GMB: It was. I had more freedom once I started describing Twilight’s flight from Canterlot and her slow descent into wantonness and lust. I felt the subject matter deserved a different tone, and I set out to make it clear that we had, at last, passed through the looking glass.

CiG: Touche. Book two was also the first time you started each chapter with an epigraph. I remember thinking at the time how odd it was to see Twilight’s joyous reunion with her pony friends in Canterlot beneath the line from Dante’s Purgatorio:

‘Be mindful in due time of my pain.’

Then dove he back into that fire which refines them.

GMB: My intent was that the epigraphs would foreshadow the moral struggles the ponies would soon face. Obviously book 2 starts on a seemingly happy note, but by this point Twilight has already sown (or, should I say, harvested) the seeds of her own destruction. She has joined, body and soul, with a man from another world, and this transgression against the natural order will doom them all.

CiG: On that note, you use numerous allegorical passages in the novel. Some, like the epigraph, are explicit; others are obvious only upon rereading the text with an eye for them. Can you tell us why Luna chooses to recite this line toward the end of book three?

Fate – monstrous

and empty,

you whirling wheel,

you are malevolent,

well-being is vain

and always fades to nothing,

shadowed

and veiled

GMB: That’s from O Fortuna. I think at some level Luna is aware of her incipient death. She knows, now that the world-walls have crumbled, that soon Equestria will succumb to the same dissolution that has already ended millions of other universes.
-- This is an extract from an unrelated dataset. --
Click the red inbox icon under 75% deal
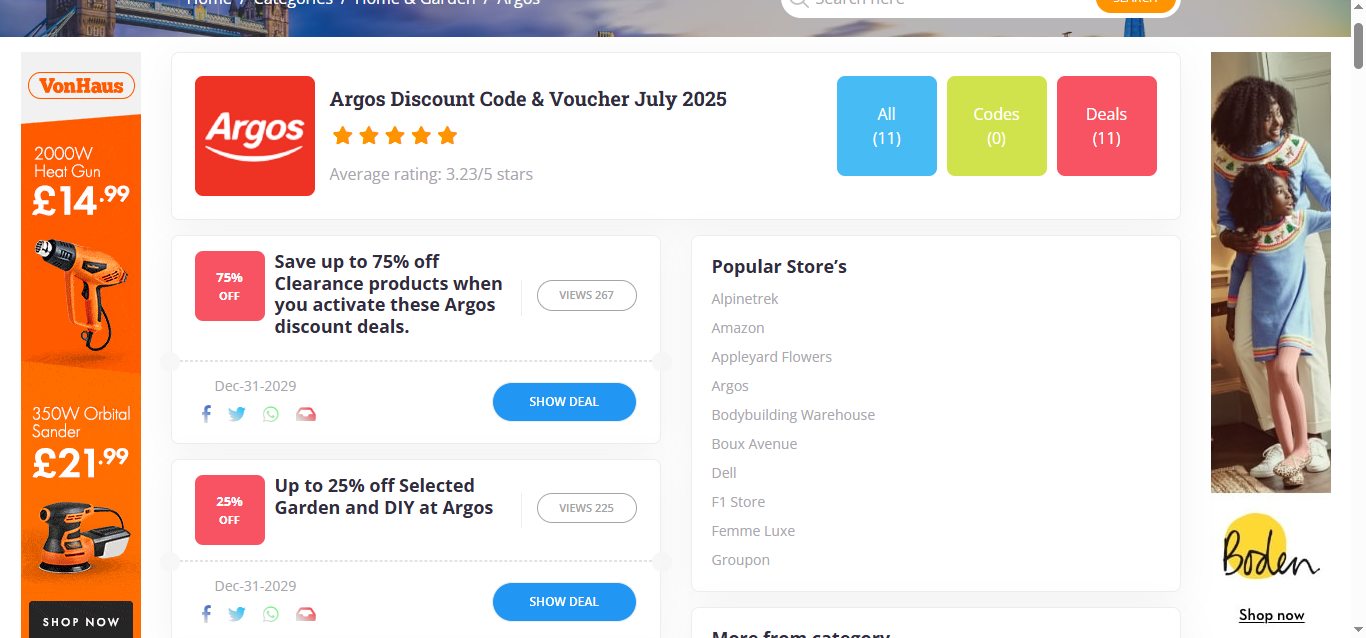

There is nothing she could have done to prevent this, nothing anyone could have done. Their deaths are preordained, and she can do nothing but rail against fate.

CiG: Hopelessness and surrender to inevitable death seem like weighty topics for a novel aimed at tween girls. Did your publisher ever question these decisions?

GMB: They did not. Like I said, Hasbro stuck up for me through the entire process. I couldn’t ask for a better partner.

CiG: I hope it continues to work out. I can’t wait to see the next book!